Thirdly, amongst the facts of which the court must take judicial notice under section 57, certain items are mentioned, and these include certain species of foreign legislation. Fourthly, foreign law may be ascertained by a special statutory procedure, contained in two British statutes of 1859 and 1861, to which we shall refer later. Incidentially, it may be mentioned that in a very early case4 the Court of Chancery of England requested the Supreme Court of Calcutta for opinion on a question of Hindu law under one of these statutes. Fifthly, other special Acts sometimes contain provisions relevant to the ascertainment of foreign law.

With reference to section 38 of the Evidence Act, it may be mentioned that, while law reports, in order to be relevant under that section, need not be published under the authority of Government, other books relevant under that section, that is, statements of law, must be published under the authority of Government.
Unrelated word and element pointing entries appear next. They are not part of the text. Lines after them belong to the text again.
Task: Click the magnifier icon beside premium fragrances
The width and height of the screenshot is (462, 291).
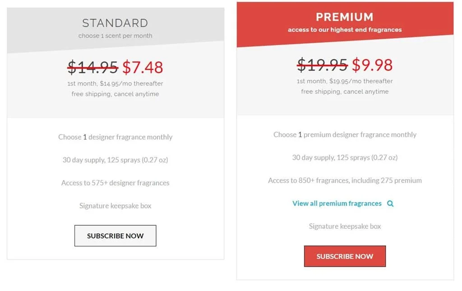Action: pos(390,204)
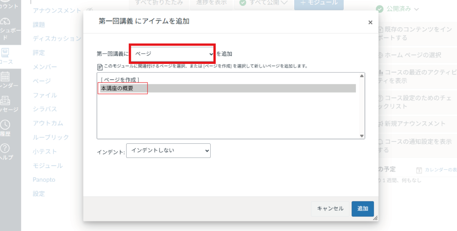This screenshot has height=231, width=457.
Task: Click the page document icon beside description
Action: (100, 66)
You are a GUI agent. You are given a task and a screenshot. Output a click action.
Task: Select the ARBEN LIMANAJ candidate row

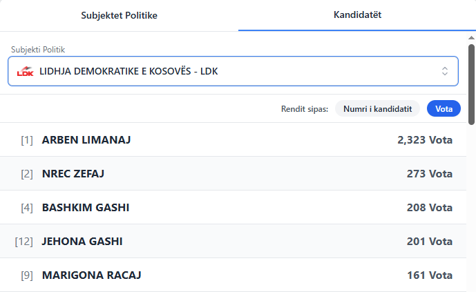[x=86, y=140]
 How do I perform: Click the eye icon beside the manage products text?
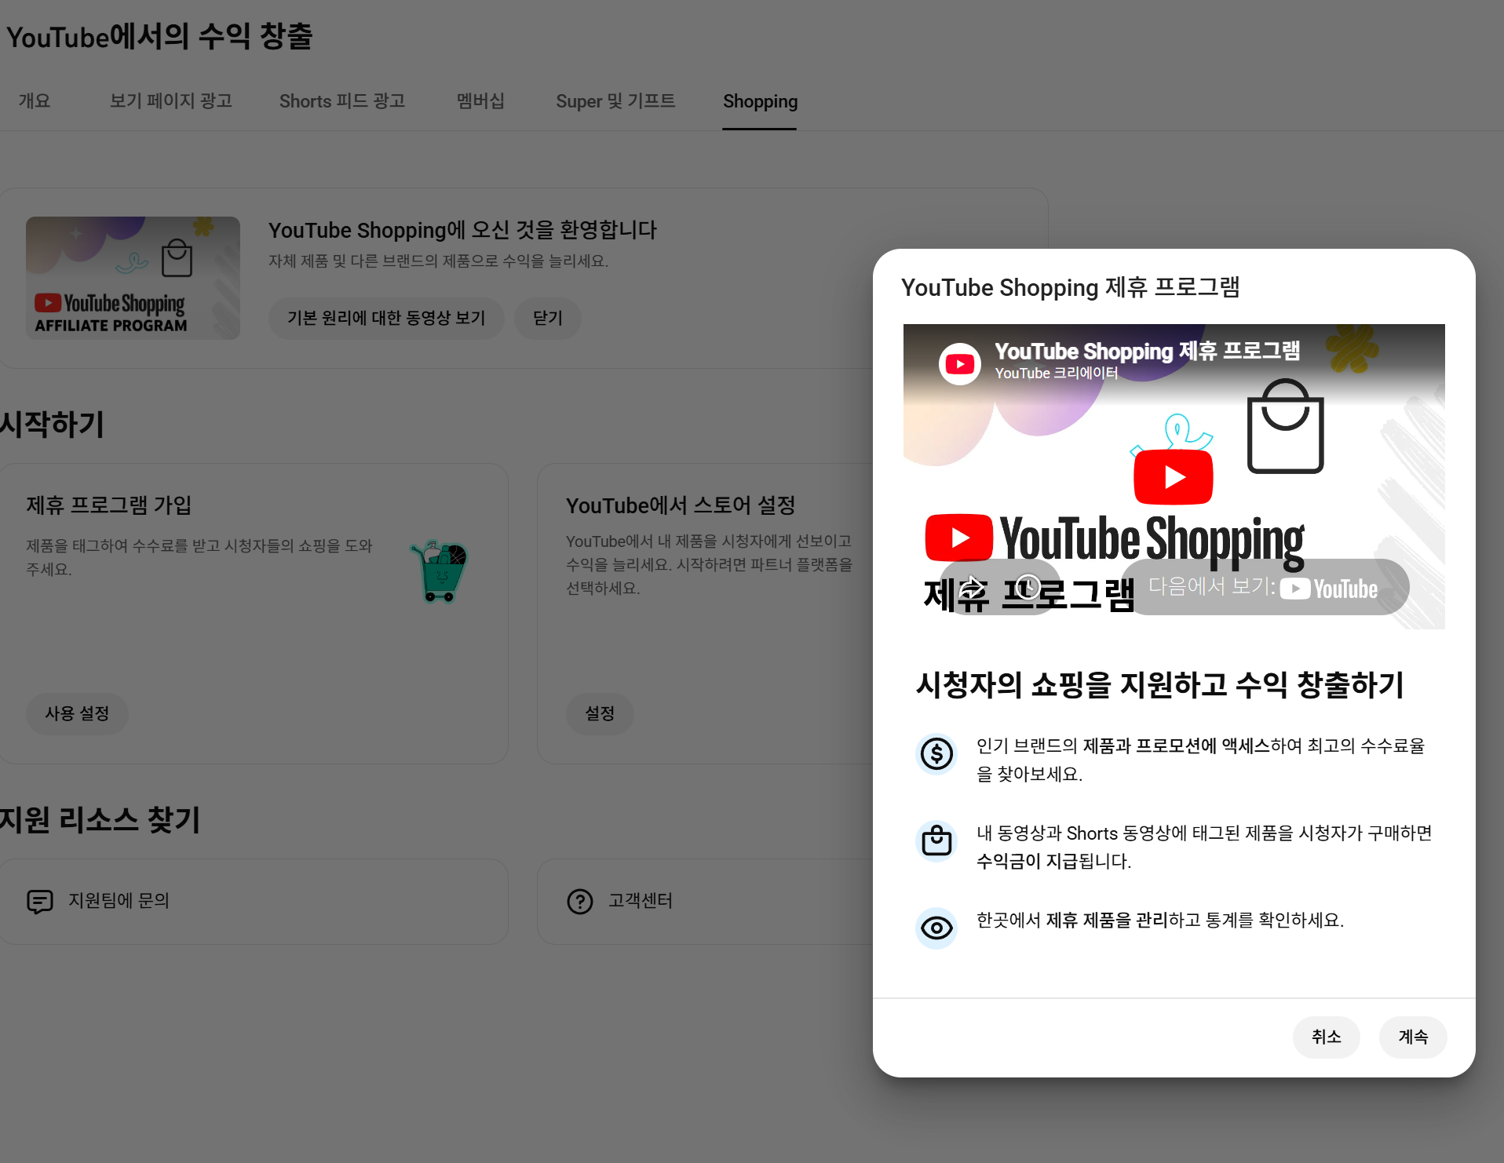936,928
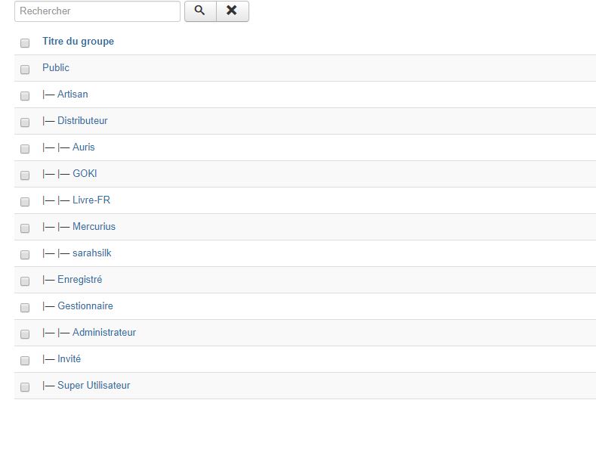
Task: Open the sarahsilk group entry
Action: 91,253
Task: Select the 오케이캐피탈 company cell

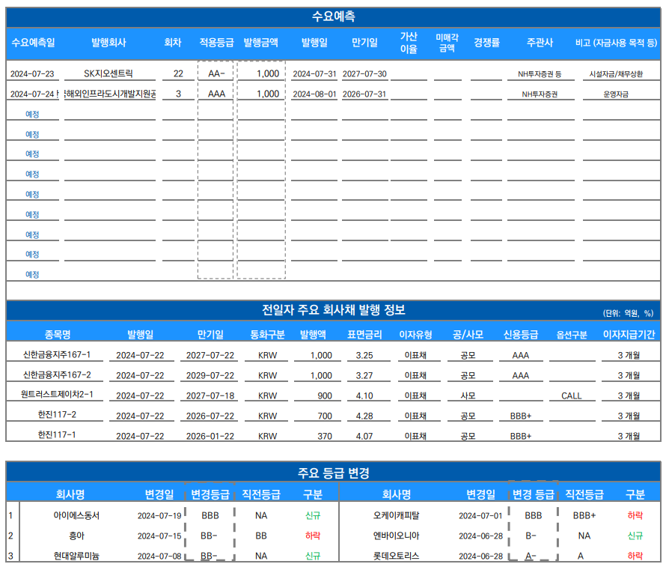Action: coord(396,515)
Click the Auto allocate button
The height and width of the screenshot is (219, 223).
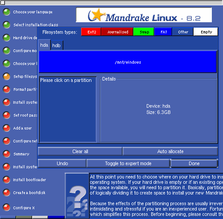click(170, 151)
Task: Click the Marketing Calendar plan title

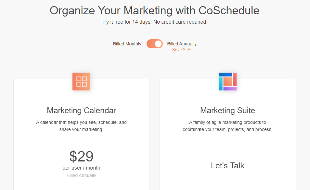Action: (x=81, y=110)
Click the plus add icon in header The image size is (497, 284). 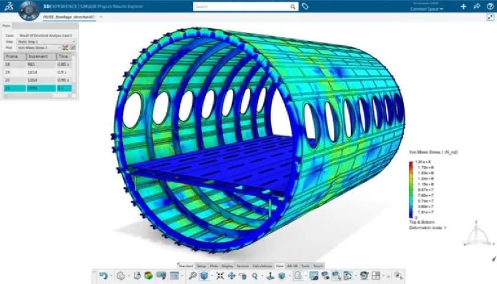463,7
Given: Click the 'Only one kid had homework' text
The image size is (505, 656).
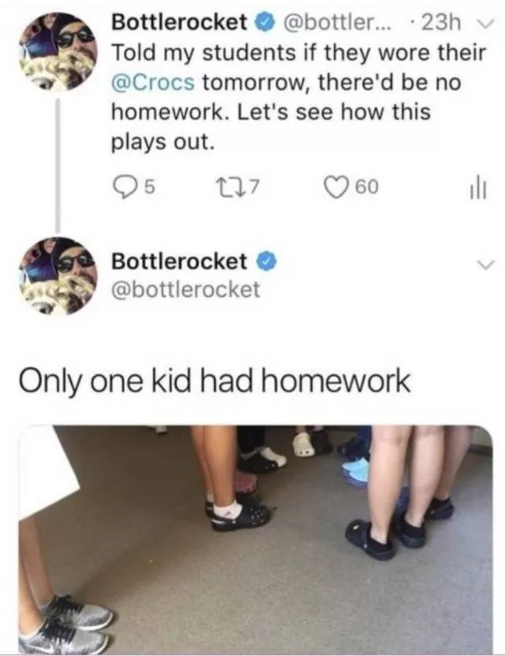Looking at the screenshot, I should [215, 380].
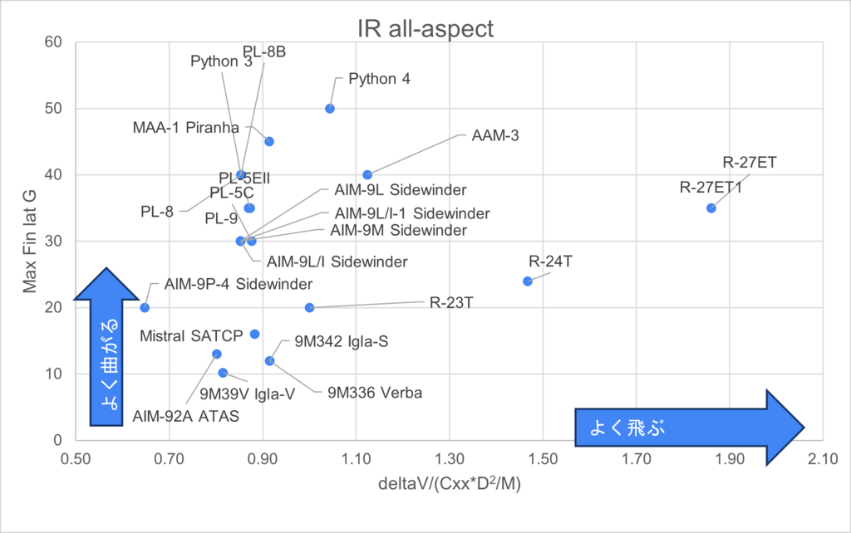This screenshot has width=851, height=533.
Task: Click the R-27ET data point dot
Action: pos(711,208)
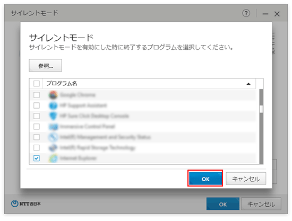
Task: Click the sort arrow in program name header
Action: (x=248, y=84)
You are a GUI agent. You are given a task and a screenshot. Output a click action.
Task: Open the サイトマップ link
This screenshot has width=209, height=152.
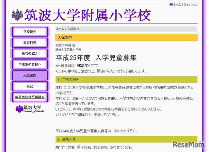coord(190,5)
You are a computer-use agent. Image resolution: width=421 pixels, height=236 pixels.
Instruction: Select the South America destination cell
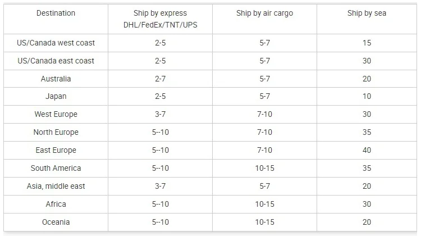56,168
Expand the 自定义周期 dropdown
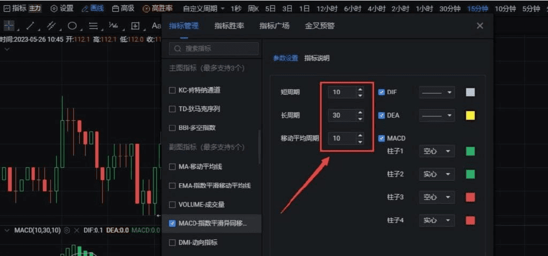Screen dimensions: 548x256 point(204,9)
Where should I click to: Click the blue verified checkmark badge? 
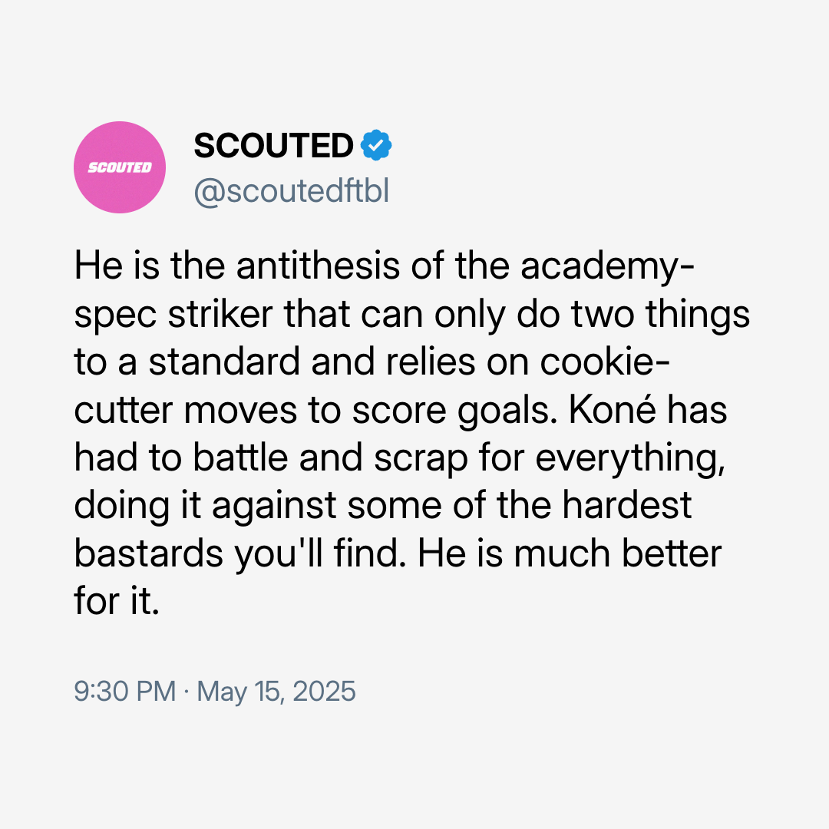(x=376, y=145)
For this reason, a statement of law, not contained in a law report and not published under the authority of Government, but contained in an unauthorised translation of the Code Napoleon,-a statement as to what the French law was,-was rejected by the Calcutta High Court5.

Agreement by parties to leave the question to the Judge.-Almost all these provisions, while resting on the theoretical postulate that foreign law is a question of fact, seek to introduce a qualification thereto for practical reasons. It may also be mentioned that while the English theory is that the relevant foreign law must be proved, like other matters of which no knowledge is imputed to the Judge "by appropriate evidence, i.e., by properly qualified witnesses,"6 there is an exception, where the parties agree to leave the investigation of the foreign law to the Judge and to dispense with the aid of witnesses7.

Foreign law in Appellate Court.-In connection with foreign law, there is an interesting aspect relating to the powers of appellate courts. Though the general rule is, that appellate courts are slow to interfere with trial courts on questions of fact, the rule applies with particular force only as regards the assessment of the relative veracity (of witnesses) and the judgment of the weight of evidence. This general rule is not applied with so much severity in relation to foreign law. In regard to foreign law, the inference of fact depends on written material and an appellate court, not being at any particular disadvantage in comparison with the trial court, is free to review the decision of the trial court, according to the view taken by Simon, P. in an English case8.

1. Chapter 17, supra.

2. See Bhashyam & Adiga on Negotiable Instruments, under section 137.

3. See sections 38, 57, 84 and British Statutes cited, infra.

4. Robbin v. Princess Victoria, 1 Jurist Old Series 179, referred to by Woodroffe under section 38.

5. Christian v. Dellani, 1899 ILR 26 Cal 931.

6. Nelson v. Bridport, (1845) 8 Bear 547: (1843-60) All Eng Reports Reprint 1932.

7. Fouad Jabboz v. Custodian etc., (1954) 1 All Eng Reports 145 (152, 153) (reviews cases).

8. Report of the International Law Commission, 1948, pp. 61-62; Cheshire Private International Law, (1970), p. 190, f.n. 2.